O que é que mais gostava de fazer durante a sua infância e adolescência?

Eu era um miúdo fanático por futebol e, por isso, jogava horas a fio e eram tardes sempre muito felizes! Um bocadinho mais velho, comecei a ter um gosto especial pela imprensa e fazia pequenos jornais em casa, fazia relatos de futebol para a rádio e punha-me a escrever. Na adolescência, ocupava grande parte do meu tempo a ler jornais.

 

Na altura, havia alguma pessoa que fosse uma referência para si?
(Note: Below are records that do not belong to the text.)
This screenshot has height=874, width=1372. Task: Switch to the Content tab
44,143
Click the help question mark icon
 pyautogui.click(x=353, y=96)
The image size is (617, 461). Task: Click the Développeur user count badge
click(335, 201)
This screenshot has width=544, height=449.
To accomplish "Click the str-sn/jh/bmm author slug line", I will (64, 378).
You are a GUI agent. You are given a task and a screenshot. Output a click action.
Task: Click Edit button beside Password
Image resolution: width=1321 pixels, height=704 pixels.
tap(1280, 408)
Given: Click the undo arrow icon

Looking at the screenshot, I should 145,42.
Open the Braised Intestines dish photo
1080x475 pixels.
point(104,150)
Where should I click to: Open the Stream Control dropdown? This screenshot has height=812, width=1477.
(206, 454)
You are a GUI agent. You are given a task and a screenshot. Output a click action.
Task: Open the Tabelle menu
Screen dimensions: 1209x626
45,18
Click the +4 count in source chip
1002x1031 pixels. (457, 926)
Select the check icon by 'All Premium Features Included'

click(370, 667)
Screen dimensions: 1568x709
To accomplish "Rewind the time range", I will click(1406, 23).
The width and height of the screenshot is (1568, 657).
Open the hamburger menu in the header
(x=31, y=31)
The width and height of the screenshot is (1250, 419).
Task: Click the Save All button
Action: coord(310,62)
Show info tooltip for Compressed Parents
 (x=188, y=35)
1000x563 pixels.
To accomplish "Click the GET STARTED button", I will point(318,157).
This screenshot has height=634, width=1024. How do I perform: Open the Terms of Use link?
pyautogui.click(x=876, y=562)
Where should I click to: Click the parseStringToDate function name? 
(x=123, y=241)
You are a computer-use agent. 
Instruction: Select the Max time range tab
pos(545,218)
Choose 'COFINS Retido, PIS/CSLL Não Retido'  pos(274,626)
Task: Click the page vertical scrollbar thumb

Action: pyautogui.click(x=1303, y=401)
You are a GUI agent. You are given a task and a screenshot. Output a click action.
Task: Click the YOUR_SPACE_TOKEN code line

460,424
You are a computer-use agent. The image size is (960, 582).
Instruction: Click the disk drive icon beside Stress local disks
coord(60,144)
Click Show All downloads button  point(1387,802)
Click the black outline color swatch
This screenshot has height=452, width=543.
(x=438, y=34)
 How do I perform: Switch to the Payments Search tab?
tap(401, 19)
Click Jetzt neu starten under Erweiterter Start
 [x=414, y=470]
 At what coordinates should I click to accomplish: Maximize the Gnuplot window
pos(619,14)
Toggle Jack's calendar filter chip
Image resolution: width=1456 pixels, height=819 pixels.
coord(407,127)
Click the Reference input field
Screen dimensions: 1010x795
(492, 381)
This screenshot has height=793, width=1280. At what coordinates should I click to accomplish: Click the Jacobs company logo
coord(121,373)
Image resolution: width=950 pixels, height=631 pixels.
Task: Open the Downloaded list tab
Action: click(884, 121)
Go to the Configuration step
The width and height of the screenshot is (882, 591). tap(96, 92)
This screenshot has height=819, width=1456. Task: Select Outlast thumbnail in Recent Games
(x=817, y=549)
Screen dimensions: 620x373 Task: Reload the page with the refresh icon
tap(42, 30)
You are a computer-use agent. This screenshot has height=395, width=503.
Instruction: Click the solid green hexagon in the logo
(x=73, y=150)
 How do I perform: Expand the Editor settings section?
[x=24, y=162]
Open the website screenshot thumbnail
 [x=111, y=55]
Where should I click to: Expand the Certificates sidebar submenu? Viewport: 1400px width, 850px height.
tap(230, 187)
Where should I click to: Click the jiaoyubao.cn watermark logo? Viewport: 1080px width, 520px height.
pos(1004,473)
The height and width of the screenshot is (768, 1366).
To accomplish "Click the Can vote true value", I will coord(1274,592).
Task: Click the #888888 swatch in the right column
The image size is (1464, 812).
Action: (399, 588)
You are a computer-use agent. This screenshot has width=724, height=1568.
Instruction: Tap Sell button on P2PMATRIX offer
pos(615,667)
Eu adorava ler um intelectual que escreveu muitos anos no Público que era o Eduardo Prado Coelho. Para mim, é uma grande referência porque escrevia sobre tudo, de temas mais sofisticados, à telenovela e ao futebol. Também nesta área da escrita, o meu avô é uma referência para mim. Nunca o cheguei a conhecer, chamava-se Manuel Ribas e era jornalista. Eu tinha um fascínio muito grande em ver fotografias dele no jornal. Apesar de eu não ser Ribas de último nome, optei por usá-lo porque era o nome do meu avô. Quis manter esta ligação pelo gosto da escrita que partilhamos…

 

Também pensou em ser jornalista …

Sim, o lado da escrita, da leitura e da literatura fizeram-me sonhar com a profissão de jornalista. Na altura, os dois melhores cursos nesta área eram em Lisboa e em Coimbra. Acabei por entrar em Braga e não fiquei muito satisfeito com esta possibilidade e soube que estava a abrir o curso de Som e Imagem na Católica no Porto e no plano de estudos havia a oportunidade de fazer uma especialização em escrita de argumento. Como eu já tinha um interesse imenso pelo cinema, a possibilidade deste curso fez todo o sentido para mim. Nele conseguia aliar o cinema ao meu gosto pela escrita.

 

“As obras de arte têm a capacidade de nos confrontar com o mundo.”

 

Que memórias tem dos seus anos de licenciatura na Escola das Artes?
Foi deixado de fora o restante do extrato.